He now owns an assortment of elegant, custom made knives specially ordered from Japan. His favorite took six months to make and was designed specifically for cutting blowfish to allow for a cleaner cut and a thinner slice of fish. The knife is beautiful, frame worthy. The glint of the blade is mesmerizing. The tiny engraved blowfish on the handle is unbearably beautiful. Unlike most chefs, Okai sharpens his own knives, a much trickier undertaking than it would seem, but one that is integral to the art form. A properly sharpened knife is a balanced one, explains Okai, as he turns the knife upside down, setting the base on the counter, taking his hand away, leaving the knife to stand steady and upright on its own. It is as dumbfounding as a magic trick. To date, Okai doesn’t have a single work-related war wound, no lingering scars from the slip of a knife. (In truth, he seemed a little flustered by the inquiry.)

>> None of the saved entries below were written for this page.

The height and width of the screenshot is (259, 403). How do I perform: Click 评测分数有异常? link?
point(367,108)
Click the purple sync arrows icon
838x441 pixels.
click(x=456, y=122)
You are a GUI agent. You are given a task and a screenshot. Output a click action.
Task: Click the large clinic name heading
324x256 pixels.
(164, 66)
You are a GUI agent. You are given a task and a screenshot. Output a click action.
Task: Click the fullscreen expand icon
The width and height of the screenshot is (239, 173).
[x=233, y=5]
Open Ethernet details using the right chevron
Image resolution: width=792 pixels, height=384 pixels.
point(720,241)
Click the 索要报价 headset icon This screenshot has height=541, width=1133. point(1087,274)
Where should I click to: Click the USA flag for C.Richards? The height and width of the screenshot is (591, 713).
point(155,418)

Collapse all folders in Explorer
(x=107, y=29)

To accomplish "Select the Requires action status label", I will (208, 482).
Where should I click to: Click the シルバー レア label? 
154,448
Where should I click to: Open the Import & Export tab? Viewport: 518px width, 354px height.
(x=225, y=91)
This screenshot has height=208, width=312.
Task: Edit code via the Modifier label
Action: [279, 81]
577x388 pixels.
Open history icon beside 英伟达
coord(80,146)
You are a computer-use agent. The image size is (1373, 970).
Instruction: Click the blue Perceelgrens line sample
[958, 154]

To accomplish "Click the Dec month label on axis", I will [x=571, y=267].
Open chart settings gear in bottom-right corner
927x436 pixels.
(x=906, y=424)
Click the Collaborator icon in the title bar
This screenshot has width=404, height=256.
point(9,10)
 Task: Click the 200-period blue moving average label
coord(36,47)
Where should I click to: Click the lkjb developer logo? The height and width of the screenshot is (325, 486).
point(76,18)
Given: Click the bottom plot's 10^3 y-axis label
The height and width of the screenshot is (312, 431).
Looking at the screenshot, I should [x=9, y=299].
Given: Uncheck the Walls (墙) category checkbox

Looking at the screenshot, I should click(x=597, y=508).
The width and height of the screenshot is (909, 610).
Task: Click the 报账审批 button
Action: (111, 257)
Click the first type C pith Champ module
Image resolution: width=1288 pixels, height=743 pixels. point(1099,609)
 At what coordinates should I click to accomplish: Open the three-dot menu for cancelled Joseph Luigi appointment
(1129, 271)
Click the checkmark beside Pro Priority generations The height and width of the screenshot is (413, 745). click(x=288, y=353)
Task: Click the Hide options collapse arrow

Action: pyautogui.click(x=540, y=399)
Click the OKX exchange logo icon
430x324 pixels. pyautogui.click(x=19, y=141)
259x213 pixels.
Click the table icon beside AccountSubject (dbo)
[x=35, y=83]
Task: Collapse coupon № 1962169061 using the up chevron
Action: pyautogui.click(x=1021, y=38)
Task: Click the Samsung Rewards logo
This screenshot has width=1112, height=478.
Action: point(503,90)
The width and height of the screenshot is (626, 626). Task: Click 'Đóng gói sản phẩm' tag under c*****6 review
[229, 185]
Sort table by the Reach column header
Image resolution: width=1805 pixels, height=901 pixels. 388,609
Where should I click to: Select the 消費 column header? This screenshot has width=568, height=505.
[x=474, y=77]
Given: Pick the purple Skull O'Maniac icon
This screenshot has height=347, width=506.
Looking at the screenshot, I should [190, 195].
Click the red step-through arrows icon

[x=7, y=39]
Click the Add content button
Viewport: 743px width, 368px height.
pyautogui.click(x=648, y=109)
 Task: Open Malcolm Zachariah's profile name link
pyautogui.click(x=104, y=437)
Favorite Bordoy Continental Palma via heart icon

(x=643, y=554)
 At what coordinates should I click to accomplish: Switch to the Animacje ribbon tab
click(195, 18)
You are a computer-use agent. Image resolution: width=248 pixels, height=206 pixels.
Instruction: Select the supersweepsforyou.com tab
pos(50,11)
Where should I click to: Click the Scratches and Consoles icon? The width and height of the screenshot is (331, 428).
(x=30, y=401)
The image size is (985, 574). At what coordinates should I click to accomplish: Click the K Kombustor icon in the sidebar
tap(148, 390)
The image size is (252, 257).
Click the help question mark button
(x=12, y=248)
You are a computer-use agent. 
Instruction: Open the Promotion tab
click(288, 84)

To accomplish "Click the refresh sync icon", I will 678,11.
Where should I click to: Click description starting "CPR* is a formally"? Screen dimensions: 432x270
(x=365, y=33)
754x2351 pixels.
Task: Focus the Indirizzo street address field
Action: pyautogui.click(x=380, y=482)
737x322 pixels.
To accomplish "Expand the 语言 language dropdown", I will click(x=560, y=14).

Otoko’s popularity—the 12-seat restaurant is booked out months in advance—begs the question of whether Okai will be using his knives at an off-shoot or any time soon. All those hoping Otoko will soon turn his successes into an expansion or a new restaurant will be disappointed. “Lots of people think that way and most fail,” he says, “so right now I want to make sure this place continues to succeed.” He is happy in the now. It’s hard to imagine him any other way.